## Problem details:
Lines containing the word "give" in the data below: say how many, with no other text.

(Extracted information)

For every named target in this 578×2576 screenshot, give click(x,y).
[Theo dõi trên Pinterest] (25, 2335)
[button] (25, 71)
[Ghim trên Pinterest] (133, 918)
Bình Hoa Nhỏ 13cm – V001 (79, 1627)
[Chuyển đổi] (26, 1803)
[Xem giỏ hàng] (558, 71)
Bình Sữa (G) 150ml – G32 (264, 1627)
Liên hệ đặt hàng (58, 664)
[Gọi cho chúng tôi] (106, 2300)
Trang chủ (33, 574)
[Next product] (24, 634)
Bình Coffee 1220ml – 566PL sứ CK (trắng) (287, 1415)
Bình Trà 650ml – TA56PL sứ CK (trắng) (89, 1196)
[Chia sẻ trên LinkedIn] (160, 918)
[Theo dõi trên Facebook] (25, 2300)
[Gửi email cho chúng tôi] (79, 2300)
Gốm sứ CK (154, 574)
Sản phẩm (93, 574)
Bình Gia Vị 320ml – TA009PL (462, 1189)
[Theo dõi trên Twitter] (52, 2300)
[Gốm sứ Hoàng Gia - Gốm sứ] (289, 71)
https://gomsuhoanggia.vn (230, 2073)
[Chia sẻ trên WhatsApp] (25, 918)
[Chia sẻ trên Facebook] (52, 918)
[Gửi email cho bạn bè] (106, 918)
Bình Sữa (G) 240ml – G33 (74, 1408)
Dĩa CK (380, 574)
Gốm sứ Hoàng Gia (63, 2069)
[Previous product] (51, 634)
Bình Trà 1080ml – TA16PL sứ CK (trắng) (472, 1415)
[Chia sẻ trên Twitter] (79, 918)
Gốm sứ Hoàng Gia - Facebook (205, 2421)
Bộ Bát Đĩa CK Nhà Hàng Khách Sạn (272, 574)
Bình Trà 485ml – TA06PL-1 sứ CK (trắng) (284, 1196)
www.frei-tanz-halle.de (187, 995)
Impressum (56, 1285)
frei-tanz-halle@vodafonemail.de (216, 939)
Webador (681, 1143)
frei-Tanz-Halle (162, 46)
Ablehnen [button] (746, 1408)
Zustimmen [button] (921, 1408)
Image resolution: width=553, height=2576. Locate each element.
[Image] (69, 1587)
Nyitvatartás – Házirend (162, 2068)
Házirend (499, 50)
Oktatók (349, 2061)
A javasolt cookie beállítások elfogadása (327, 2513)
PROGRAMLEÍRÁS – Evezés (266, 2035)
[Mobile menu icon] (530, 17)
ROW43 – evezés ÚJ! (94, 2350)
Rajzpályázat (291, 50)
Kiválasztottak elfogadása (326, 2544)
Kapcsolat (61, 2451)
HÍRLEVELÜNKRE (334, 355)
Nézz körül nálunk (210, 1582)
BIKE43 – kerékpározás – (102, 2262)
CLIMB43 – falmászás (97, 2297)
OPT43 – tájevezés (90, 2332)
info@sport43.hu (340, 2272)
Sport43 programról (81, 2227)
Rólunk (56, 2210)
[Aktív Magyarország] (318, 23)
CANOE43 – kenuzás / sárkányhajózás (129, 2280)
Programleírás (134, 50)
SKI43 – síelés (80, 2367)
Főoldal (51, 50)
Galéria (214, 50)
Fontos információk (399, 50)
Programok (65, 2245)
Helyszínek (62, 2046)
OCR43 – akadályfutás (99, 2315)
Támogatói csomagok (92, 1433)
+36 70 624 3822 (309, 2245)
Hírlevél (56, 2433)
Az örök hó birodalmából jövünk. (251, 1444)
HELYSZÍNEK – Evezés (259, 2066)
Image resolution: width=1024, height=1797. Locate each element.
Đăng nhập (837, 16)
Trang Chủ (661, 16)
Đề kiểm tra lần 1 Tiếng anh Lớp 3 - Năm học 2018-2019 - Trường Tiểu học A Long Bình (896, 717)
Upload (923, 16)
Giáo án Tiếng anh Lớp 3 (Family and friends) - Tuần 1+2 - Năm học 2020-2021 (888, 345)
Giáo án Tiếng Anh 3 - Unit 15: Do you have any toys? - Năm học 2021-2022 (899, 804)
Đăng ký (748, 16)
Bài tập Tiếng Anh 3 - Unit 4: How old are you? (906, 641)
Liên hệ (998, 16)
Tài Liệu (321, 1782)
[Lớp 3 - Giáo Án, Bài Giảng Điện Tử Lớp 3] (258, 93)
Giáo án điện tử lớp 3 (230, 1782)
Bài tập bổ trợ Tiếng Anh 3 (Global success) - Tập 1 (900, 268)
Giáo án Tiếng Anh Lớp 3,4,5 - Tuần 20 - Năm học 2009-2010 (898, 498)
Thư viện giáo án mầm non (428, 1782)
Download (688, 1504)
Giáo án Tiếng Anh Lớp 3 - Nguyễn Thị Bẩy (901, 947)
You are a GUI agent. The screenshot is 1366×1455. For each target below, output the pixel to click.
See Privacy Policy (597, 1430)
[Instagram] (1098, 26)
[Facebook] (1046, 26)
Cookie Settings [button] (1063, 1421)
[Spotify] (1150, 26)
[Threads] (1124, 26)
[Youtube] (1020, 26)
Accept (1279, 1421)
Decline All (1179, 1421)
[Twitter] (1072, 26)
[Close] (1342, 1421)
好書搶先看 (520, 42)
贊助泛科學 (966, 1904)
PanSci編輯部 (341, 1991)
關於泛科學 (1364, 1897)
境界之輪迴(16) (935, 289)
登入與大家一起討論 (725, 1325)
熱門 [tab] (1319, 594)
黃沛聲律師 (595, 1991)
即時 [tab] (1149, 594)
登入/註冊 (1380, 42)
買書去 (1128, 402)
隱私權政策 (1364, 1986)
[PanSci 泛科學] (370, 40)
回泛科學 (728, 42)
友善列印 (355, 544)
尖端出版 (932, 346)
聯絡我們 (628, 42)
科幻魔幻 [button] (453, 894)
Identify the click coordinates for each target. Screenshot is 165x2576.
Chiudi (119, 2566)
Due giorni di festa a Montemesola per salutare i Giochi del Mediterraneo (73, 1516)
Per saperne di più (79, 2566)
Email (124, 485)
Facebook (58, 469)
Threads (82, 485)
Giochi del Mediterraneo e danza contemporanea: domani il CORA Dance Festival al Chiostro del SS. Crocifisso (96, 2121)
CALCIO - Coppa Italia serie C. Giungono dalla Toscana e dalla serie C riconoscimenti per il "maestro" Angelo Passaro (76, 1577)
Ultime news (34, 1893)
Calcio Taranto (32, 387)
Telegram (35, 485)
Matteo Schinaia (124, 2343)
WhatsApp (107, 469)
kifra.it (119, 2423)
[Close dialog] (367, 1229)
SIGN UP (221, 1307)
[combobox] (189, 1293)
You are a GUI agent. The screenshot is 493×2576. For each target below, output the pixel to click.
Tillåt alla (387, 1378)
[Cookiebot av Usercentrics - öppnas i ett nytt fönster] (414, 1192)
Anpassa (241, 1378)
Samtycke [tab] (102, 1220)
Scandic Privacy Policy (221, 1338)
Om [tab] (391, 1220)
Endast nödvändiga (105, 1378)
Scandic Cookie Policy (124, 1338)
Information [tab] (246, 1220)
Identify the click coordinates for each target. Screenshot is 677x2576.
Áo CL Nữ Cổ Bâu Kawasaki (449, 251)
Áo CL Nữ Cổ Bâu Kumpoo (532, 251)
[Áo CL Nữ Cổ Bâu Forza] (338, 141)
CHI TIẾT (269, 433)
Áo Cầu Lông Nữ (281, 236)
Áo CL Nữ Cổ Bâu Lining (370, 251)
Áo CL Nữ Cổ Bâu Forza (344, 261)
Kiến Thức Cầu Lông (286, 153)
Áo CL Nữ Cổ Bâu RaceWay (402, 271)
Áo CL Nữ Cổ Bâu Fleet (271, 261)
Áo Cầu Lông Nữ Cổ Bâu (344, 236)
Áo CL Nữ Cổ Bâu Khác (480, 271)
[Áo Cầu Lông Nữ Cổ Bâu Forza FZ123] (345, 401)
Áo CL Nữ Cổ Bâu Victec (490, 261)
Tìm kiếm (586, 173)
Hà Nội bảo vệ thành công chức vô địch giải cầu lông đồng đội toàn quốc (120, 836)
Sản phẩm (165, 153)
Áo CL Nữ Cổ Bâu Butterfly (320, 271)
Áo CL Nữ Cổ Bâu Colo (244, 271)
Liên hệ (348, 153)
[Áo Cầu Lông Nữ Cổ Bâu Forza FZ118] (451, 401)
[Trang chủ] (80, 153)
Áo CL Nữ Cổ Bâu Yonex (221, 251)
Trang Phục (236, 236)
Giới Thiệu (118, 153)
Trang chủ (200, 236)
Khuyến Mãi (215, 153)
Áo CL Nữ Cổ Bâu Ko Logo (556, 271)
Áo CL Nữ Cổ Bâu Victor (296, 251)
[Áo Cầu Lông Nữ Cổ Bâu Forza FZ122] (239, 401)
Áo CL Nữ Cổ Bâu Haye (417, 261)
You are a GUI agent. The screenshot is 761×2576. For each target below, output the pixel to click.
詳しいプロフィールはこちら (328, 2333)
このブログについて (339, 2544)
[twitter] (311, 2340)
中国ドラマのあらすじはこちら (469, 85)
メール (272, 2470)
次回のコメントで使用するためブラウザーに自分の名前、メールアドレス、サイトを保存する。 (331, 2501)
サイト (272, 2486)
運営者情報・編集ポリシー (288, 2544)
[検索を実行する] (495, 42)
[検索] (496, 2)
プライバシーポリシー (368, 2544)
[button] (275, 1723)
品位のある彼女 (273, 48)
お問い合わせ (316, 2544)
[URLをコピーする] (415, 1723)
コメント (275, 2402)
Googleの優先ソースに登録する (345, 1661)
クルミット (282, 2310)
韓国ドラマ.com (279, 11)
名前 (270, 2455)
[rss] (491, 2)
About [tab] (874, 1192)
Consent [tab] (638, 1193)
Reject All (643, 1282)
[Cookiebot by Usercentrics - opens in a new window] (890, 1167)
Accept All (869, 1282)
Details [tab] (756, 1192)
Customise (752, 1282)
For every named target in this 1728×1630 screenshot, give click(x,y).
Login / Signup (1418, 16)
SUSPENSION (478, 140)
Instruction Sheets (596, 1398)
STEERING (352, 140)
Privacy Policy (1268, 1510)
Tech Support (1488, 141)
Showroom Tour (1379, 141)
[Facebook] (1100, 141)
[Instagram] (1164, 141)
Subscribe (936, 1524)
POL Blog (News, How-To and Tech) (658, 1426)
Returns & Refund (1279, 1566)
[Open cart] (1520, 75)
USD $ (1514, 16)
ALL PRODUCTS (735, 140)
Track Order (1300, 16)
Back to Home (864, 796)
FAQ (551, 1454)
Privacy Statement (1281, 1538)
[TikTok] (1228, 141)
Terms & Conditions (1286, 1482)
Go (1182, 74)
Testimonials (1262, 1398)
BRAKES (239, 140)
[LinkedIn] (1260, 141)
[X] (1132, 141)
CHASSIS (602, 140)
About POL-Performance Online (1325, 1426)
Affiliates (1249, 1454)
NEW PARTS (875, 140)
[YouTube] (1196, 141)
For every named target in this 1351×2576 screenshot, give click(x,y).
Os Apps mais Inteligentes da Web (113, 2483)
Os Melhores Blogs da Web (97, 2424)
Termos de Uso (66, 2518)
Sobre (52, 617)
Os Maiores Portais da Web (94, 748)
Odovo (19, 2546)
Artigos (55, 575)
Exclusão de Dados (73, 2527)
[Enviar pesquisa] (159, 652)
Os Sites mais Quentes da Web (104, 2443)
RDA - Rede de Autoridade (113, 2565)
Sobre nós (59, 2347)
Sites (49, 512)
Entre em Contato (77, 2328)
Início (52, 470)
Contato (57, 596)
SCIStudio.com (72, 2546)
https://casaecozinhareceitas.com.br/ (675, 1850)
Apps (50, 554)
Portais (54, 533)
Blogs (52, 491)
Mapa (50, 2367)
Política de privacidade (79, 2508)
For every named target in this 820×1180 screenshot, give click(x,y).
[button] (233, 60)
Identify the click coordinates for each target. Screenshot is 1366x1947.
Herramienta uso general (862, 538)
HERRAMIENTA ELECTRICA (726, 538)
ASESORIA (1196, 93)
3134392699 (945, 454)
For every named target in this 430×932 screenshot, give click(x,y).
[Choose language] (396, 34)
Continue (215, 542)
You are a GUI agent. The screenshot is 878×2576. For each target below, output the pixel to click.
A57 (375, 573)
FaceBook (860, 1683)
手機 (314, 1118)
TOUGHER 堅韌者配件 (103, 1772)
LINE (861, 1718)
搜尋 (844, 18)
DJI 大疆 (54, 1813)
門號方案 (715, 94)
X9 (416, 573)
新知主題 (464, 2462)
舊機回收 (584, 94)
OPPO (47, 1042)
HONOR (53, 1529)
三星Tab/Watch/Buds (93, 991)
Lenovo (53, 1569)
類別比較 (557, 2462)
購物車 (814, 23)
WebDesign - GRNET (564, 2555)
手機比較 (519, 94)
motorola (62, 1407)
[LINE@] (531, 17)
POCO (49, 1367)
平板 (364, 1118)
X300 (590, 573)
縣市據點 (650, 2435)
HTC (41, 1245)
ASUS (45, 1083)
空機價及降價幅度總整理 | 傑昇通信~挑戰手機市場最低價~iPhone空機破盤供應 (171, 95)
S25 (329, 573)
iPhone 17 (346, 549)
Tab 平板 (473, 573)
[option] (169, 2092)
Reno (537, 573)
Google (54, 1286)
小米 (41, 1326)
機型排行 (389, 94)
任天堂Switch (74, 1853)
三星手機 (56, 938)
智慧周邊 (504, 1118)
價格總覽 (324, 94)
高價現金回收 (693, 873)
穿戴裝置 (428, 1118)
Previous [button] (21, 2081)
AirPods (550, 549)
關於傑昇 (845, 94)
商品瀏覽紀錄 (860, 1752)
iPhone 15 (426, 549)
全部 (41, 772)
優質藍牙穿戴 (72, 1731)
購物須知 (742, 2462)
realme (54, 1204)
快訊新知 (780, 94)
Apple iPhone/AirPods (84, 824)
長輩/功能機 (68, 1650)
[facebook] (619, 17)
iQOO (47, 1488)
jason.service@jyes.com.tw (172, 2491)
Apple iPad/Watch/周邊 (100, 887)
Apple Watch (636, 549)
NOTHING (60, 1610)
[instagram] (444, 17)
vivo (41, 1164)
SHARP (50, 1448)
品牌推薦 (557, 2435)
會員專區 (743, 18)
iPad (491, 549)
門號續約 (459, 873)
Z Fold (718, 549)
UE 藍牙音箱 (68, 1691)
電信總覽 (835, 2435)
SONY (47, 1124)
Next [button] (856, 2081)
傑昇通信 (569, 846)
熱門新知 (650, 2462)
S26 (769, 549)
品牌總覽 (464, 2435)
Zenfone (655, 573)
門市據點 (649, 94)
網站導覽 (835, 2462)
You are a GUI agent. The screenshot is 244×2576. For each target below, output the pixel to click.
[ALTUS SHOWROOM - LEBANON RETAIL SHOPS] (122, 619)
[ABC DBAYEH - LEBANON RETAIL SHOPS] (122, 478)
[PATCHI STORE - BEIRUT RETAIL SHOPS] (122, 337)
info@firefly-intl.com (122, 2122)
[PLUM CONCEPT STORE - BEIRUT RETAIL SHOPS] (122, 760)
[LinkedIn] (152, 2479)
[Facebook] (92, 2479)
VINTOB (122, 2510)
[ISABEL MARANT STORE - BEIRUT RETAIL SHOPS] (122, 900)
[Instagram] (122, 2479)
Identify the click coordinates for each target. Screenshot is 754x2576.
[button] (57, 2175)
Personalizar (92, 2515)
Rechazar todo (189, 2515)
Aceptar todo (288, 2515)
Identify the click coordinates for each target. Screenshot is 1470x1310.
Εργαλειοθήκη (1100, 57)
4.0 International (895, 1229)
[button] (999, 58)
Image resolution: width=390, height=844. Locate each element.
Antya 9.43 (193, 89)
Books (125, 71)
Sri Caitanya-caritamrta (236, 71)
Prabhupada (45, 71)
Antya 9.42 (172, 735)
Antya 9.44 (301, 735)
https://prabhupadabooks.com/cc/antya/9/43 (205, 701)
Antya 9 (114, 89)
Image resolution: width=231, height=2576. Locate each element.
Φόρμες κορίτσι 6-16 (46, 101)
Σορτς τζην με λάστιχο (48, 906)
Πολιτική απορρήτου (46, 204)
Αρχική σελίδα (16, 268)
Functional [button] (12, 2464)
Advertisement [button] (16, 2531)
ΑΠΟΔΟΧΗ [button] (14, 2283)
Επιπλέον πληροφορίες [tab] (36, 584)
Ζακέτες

(End Extracted information)

## Answer box:
5